2) present invention makes full use of the advantage of GMS multidate every day earth observation, By multidate satellite data and meteorological data, directly obtain average evapotranspiration on daytime, solve The first instantaneous evapotranspiration of inverting time scale extension must be then carried out just present in prior art The problem that can obtain day yardstick evapotranspiration, it is achieved that based on FY-2 GMS data The directly estimation of the day average evapotranspiration of yardstick.
Certainly, the arbitrary product implementing the application must be not necessarily required to reach all the above simultaneously Technique effect.
Accompanying drawing explanation
Accompanying drawing described herein is used for providing further understanding of the present application, constitutes the one of the application Part, the schematic description and description of the application is used for explaining the application, is not intended that this Shen Improper restriction please.In the accompanying drawings:
Fig. 1 is that the application combines multi-temporal remote sensing data and meteorological data estimation average evapotranspiration on daytime The techniqueflow chart of method;
Fig. 2 is the surface temperature (K) during the 10:00 on the 28th August in 2010 of the application inverting;
Fig. 3 is the surface temperature (K) during the 11:00 on the 28th August in 2010 of the application inverting;
Fig. 4 is the surface temperature (K) during the 12:00 on the 28th August in 2010 of the application inverting;
Fig. 5 is the surface temperature (K) during the 13:00 on the 28th August in 2010 of the application inverting;
Fig. 6 is the surface temperature (K) during the 14:00 on the 28th August in 2010 of the application inverting;
Fig. 7 is the surface temperature (K) during the 15:00 on the 28th August in 2010 of the application inverting;
Fig. 8 is the surface temperature (K) during the 16:00 on the 28th August in 2010 of the application inverting;
Fig. 9 is the surface temperature (K) during the 17:00 on the 28th August in 2010 of the application inverting;
Figure 10 be the application estimate 10:00 on the 28th August in 2010 time earth's surface net short-wave radiation (W/m2);
Figure 11 be the application estimate 11:00 on the 28th August in 2010 time earth's surface net short-wave radiation (W/m2);
Figure 12 be the application estimate 12:00 on the 28th August in 2010 time earth's surface net short-wave radiation (W/m2);
Figure 13 be the application estimate 13:00 on the 28th August in 2010 time earth's surface net short-wave radiation (W/m2);
Figure 14 be the application estimate 14:00 on the 28th August in 2010 time earth's surface net short-wave radiation (W/m2);
Figure 15 be the application estimate 15:00 on the 28th August in 2010 time earth's surface net short-wave radiation (W/m2);
Figure 16 be the application estimate 16:00 on the 28th August in 2010 time earth's surface net short-wave radiation (W/m2);
Figure 17 be the application estimate 17:00 on the 28th August in 2010 time earth's surface net short-wave radiation (W/m2);
Figure 18 is per day evapotranspiration August 28 in 2010 (mm) that the application utilizes this method to estimate.
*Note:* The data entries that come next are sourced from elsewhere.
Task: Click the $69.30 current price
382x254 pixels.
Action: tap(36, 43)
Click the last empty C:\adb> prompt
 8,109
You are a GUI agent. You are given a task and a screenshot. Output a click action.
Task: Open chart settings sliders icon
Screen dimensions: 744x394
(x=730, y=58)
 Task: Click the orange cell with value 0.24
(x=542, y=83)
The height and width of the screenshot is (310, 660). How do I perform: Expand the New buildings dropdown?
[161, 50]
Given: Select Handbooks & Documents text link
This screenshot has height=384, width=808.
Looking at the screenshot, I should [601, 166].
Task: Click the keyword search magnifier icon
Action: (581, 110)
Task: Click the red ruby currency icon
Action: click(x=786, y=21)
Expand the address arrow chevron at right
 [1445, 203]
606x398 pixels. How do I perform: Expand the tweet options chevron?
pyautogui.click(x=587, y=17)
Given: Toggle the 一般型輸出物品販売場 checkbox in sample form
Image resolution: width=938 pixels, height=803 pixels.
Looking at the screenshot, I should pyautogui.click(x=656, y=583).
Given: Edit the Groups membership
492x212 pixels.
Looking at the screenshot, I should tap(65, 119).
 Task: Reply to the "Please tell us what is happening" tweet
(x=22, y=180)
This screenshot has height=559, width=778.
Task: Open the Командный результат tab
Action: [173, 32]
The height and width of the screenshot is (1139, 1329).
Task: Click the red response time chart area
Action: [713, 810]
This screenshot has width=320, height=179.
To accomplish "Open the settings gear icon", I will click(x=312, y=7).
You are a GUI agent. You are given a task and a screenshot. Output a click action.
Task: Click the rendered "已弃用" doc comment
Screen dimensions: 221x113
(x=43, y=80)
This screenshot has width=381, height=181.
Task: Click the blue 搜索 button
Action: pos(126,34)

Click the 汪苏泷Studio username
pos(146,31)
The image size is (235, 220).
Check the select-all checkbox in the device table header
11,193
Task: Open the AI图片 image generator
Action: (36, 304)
Detailed description of the invention
Presently filed embodiment is described in detail, thereby to this Shen below in conjunction with drawings and Examples The most how application technology means solve technical problem and reach the process that realizes of technology effect and can fully manage Solve and implement according to this.
The present invention provides a kind of associating multi-temporal remote sensing data and meteorological data estimation average evapotranspiration on daytime Method, as it is shown in figure 1, comprise the following steps:
1) Remote sensing parameters is calculated by surface temperature LST and earth's surface net short-wave radiation NSSR;
The data source of the present invention is from China's wind and cloud series GMS (FY-2), the meter of parameter Calculation flow process is as follows:
1.1) Surface Temperature Retrieval
Extract the bright of wind and cloud two Detection Using Thermal Infrared Channel data IR1 of series GMS FY-2 and IR2 Degree temperature, utilizes Split-window algorithm inverting surface temperature:
L S T = a 0 + ( a 1 + a 2 · 1 - ϵ ϵ + a 2 · Δ ϵ ϵ 2 ) T I R 1 + T I R 2 2 + ( a 4 + a 5 · 1 - ϵ ϵ + a 6 · Δ ϵ ϵ 2 ) T I R 1 - T I R 2 2 - - - ( 1 )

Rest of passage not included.